Not anymore. For you are the Name Rememberer. The One Who Remembers Names.

It’s difficult with so many students. These first few months of school it’s hard to get names straight. I’m not a names person. 

It matters not. You will remember their names, Name Rememberer.

I’ve never been good with names. I can remember a face, but names are hard.

Maybe names are hard, maybe they are not. It doesn’t make any difference to you, the Name Rememberer.

I’ll get their names by the end of the month. It’s October, there’s still plenty of school year left.

You will get their names by tomorrow morning 8am. If this means you need to print out flash cards that is what you will do. If it means you need to find their address, drive to their house, wake their house up, and have a 30-minute conversation to remember their names, that is what you will do. That’s what the Name Rememberer does.

But I don’t know their addresses and I don’t have a car.

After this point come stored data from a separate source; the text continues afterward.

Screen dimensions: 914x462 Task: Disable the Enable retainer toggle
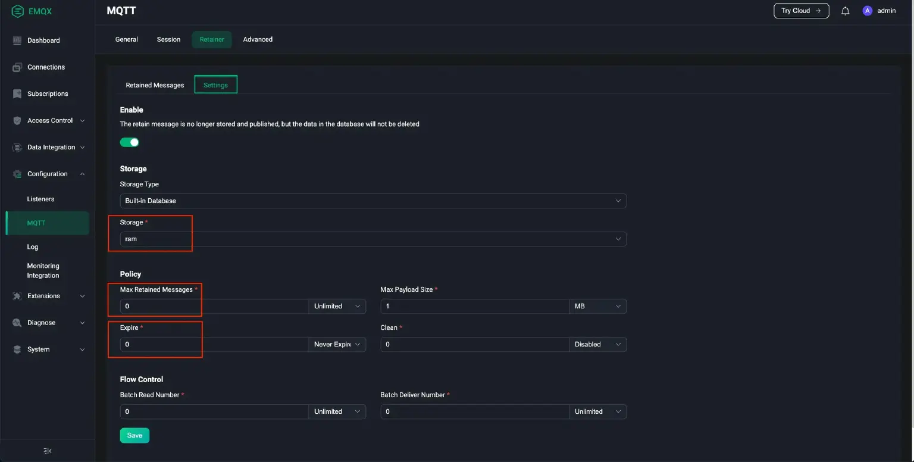pos(129,142)
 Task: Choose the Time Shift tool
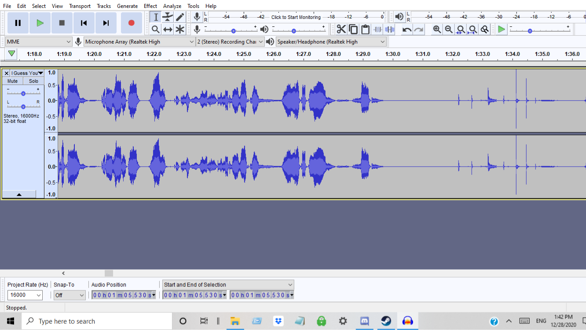tap(168, 30)
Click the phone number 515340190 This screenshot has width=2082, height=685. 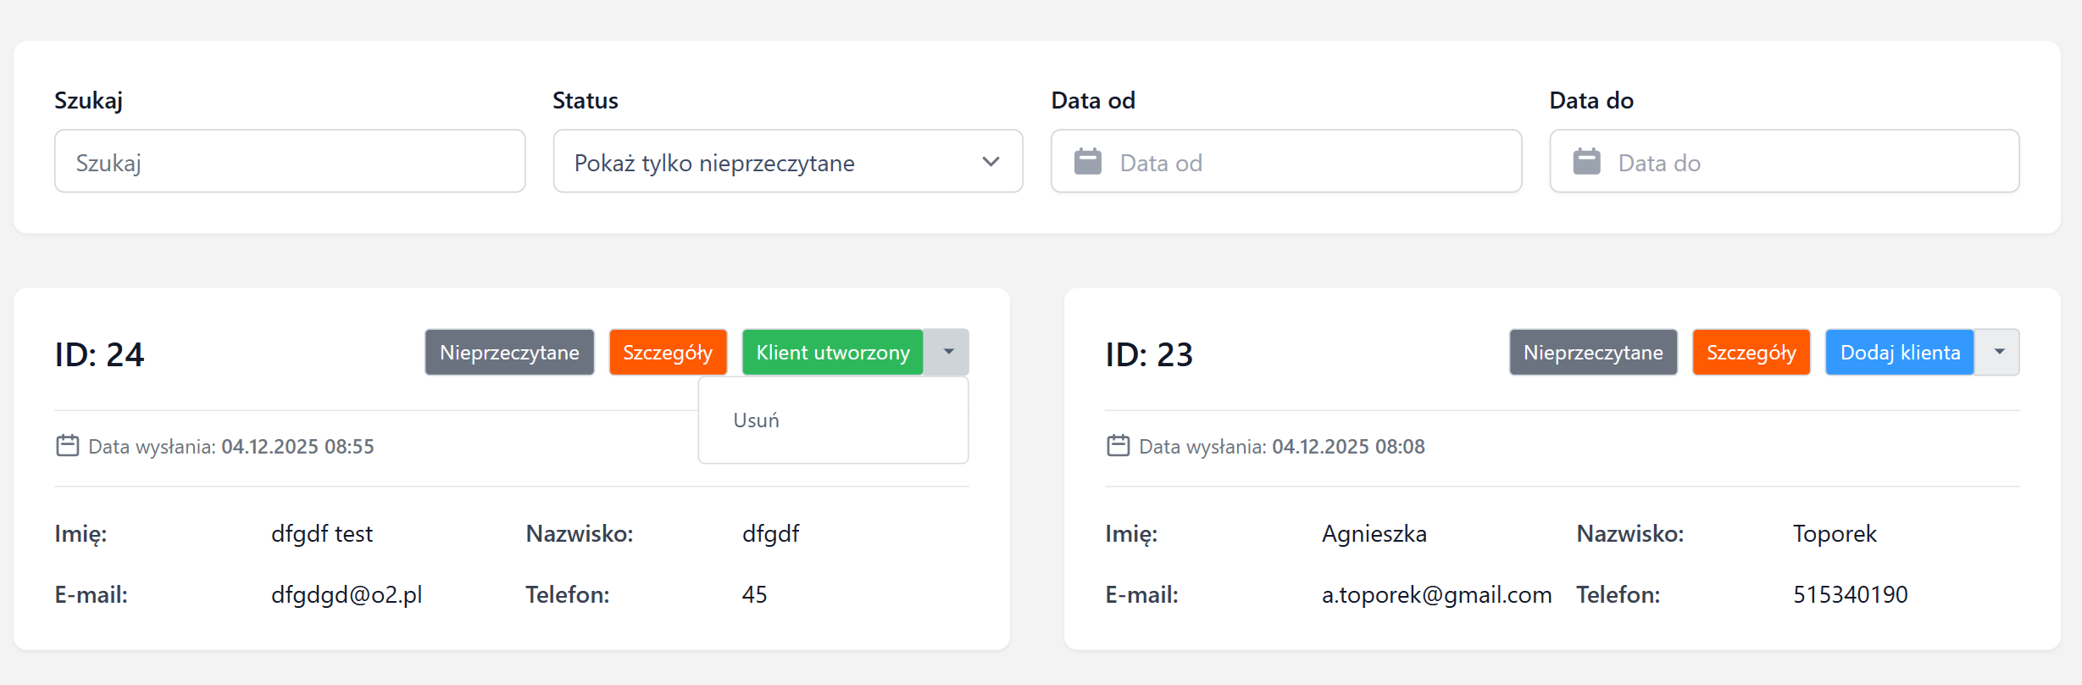1850,595
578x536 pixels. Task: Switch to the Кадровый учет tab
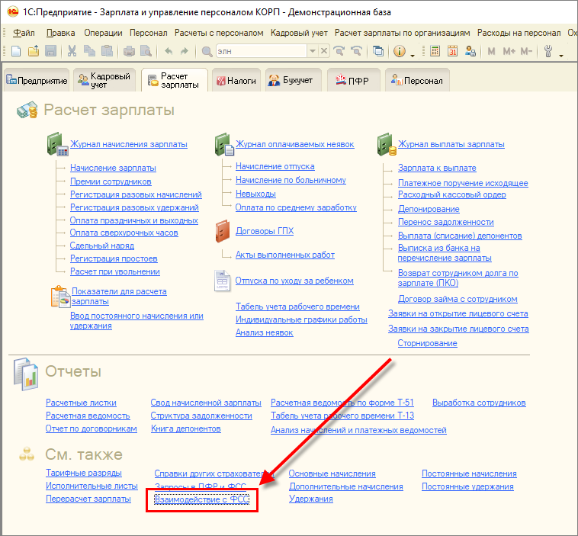pos(104,81)
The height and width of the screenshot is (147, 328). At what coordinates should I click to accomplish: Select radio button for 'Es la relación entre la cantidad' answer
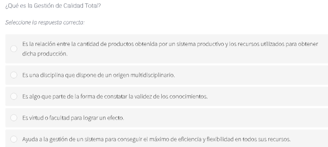click(x=14, y=49)
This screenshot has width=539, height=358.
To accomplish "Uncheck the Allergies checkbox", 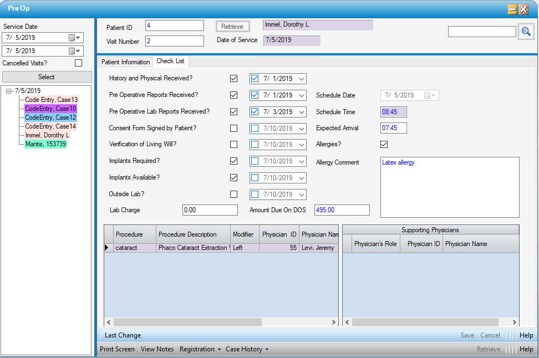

For every student that is in your class tomorrow whose name you do not know, you will give them free 100’s on assignments for a month. You will give each of them $100 a day until you remember their name. You will do 50 pushups for each student whose name you can’t immediately recall. And you will NOT under any circumstances make that face where you’re trying to think of their name.

But I have these kids that sit next to each other and they really look alike. What if I —

QUIET! You will learn every student’s name and you will learn them all now. Tomorrow morning you will stand by your door, greet each student BY NAME, and welcome them in to your classroom BY NAME.

But – 

SILENCE. You are wasting valuable time, Name Rememberer. Time that could be spent on remembering students’ names. The school day starts in 10 hours and you have names to remember. Or, as the Name Rememberer, do you have them all memorized? You have the proper pronunciations down seamlessly? First and last? There will be no beat skipping when you want to call on a student with his or her hand raised? 

Good. For tomorrow, you – in addition to being the Student Name Rememberer – will also become the What Students are Passionate About Knower.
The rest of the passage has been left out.